• INSTRUÇÃO 1
Traduza para o inglês a frase "Isto é um absurdo e uma deformação do ensino médico.", extraída do texto sobre os congressos médicos.
• INSTRUÇÃO 2
Reescreva de forma mais concisa o parágrafo do texto sobre os congressos médicos que começa por "Nos últimos 10 anos", preservando seus fatos principais.

• TEXTO FORNECIDO
-.-.-

"Criatividade consiste em ver o que todo mundo vê e pensar o que ninguém pensou"
Szent-Giorgyi - Prêmio Nobel de Química
Nos últimos 10 anos participei ativamente de atividades científicas, seja pesquisando, seja formando novos ortopedista, seja escrevendo, seja palestrando em congressos e jornadas. Fiz inúmeros amigos, conheci as diferentes realidades do país e levei experiência acumulada nos anos de pesquisa, estudo e em prática em Passo Fundo e Porto Alegre.
Mas afinal, qual foi a eficiência destes ensinamentos? Será que os meus colegas assistiram às palestras? Realizam hoje com eficiência a reparação de um manguito rotador ou tendão flexor, diagnosticam com clareza uma das múltiplas síndromes compressivas, indicam corretamente uma prótese ou sabem determinar e orientar a evolução da reabilitação?
A resposta certamente será um lacônico "não", ou um "mais ou menos". O país se transformou num imenso "congresso contínuo" de medicina onde o sucesso do evento é medido pelo número de participantes (geralmente mal acomodados) ou pela quantidade de "capas de livros" estrangeiros ou nacionais que palestram. Isto é um absurdo e uma deformação do ensino médico. Generalizando, dá pra dizer que "não tem mais ninguém para convidar".
Em recente congresso de dois dias havia quatro convidados estrangeiros de obscura projeção e de duvidosa qualidade científica. Isto ocorreu porque não havia ninguém mais para convidar naquela especialidade. Todos já haviam vindo ao Brasil!
Nesta sequência infindável de congressos apenas uma forma de ensino é praticada: slides, slides, slides... Na maioria das vezes sem qualquer discussão ou mesmo conclusão. a participação ativa da plateia (perguntas, troca de experiências ou críticas) nem pensar - não há tempo... O slide não sangra, não infecta, não mostra resultado final. Slide aceita tudo, especialmente agora com a introdução do discutível "Milionário Método multimídia" (MMM).

-.-.-

• ENTRADAS LISTADAS
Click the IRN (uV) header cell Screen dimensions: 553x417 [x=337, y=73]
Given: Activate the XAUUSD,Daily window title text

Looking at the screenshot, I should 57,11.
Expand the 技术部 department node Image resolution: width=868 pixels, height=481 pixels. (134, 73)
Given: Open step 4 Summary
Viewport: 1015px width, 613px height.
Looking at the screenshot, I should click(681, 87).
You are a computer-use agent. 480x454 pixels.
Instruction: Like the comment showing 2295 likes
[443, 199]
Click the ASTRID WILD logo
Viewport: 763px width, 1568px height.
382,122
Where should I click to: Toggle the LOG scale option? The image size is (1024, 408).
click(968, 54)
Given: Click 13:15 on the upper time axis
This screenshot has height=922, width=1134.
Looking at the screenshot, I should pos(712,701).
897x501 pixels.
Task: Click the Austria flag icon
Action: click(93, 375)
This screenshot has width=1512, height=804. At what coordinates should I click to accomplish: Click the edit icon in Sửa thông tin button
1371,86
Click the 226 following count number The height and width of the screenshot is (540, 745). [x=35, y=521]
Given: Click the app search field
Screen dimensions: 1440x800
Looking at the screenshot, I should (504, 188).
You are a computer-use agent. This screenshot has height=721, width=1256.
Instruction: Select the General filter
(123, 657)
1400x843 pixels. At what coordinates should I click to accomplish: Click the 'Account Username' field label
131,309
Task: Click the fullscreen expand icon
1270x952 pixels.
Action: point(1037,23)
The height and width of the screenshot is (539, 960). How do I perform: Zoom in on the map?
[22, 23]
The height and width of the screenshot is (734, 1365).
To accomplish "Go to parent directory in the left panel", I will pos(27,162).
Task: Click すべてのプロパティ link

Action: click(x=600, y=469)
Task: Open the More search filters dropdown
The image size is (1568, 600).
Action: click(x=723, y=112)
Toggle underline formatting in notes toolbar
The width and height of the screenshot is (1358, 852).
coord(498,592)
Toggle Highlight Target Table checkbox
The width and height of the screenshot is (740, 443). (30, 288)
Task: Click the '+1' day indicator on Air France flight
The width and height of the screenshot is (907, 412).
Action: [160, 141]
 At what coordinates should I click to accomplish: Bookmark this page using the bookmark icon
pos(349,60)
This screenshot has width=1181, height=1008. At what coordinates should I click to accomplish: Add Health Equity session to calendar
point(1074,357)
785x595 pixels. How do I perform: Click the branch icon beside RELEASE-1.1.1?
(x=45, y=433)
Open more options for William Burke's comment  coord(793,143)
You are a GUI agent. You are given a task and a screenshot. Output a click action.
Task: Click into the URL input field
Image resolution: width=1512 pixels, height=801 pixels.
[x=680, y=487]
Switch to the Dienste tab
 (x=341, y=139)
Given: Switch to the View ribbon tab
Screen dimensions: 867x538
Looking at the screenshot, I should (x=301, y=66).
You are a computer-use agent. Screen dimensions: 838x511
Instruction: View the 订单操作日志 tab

-.-.-

• RESPOSTA FINAL 1
This is an absurdity and a distortion of medical education.

• RESPOSTA FINAL 2
Na última década, atuei ativamente na área científica, pesquisando, formando ortopedistas, escrevendo e palestrando em congressos e jornadas. Fiz muitos amigos, conheci as diversas realidades do país e levei a experiência adquirida em pesquisa, estudo e prática em Passo Fundo e Porto Alegre.